- [What you are asked to do]: Pull out each line of the data below that contains the string "Point". Match case, so a line counts only if it has the same capital and lowercase letters.

- [Dataset extract]:
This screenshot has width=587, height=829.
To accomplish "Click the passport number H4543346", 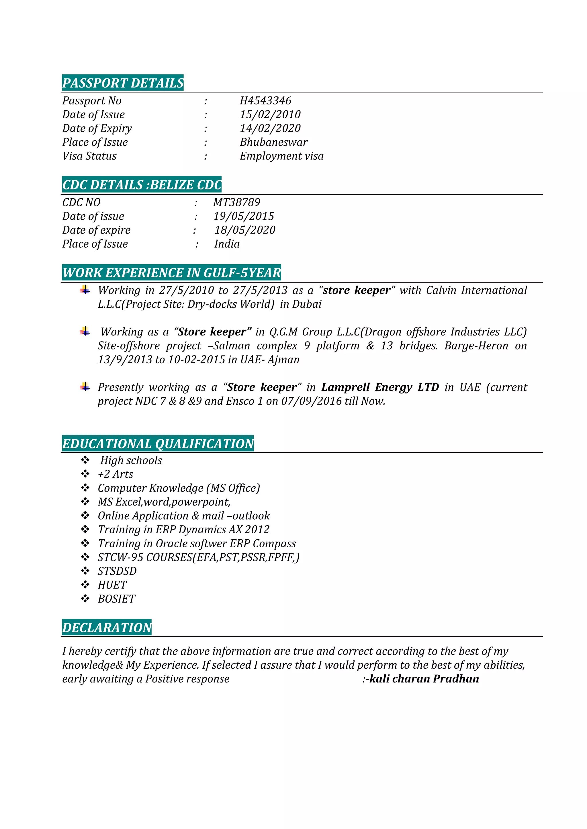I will click(x=265, y=101).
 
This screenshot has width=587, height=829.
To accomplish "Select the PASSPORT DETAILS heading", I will click(x=123, y=83).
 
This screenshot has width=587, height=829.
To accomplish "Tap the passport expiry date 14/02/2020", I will click(x=270, y=128).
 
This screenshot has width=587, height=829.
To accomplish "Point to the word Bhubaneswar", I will click(x=274, y=142).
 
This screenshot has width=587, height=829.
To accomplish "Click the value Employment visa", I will click(x=281, y=156).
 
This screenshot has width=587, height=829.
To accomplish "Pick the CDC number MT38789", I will click(x=237, y=202).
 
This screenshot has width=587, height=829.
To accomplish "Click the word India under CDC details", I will click(x=227, y=244).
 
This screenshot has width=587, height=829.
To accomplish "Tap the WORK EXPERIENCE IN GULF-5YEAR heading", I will click(x=171, y=273).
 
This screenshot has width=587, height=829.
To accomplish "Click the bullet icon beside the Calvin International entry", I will click(x=85, y=290).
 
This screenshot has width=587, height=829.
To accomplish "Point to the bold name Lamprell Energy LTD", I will click(x=380, y=387).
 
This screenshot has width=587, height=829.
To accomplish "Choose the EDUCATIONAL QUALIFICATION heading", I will click(x=158, y=444).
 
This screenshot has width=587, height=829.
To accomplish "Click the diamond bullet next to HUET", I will click(x=85, y=585).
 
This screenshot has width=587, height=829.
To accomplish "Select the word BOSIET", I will click(x=116, y=599).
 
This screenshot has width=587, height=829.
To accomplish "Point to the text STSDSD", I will click(x=117, y=571).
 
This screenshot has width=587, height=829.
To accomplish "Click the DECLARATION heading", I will click(x=107, y=627).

- [Written response]:
To accomplish "Point to the word Bhubaneswar", I will click(x=274, y=142).
To accomplish "Point to the bold name Lamprell Energy LTD", I will click(x=380, y=387).
To accomplish "Point to the text STSDSD", I will click(x=117, y=571).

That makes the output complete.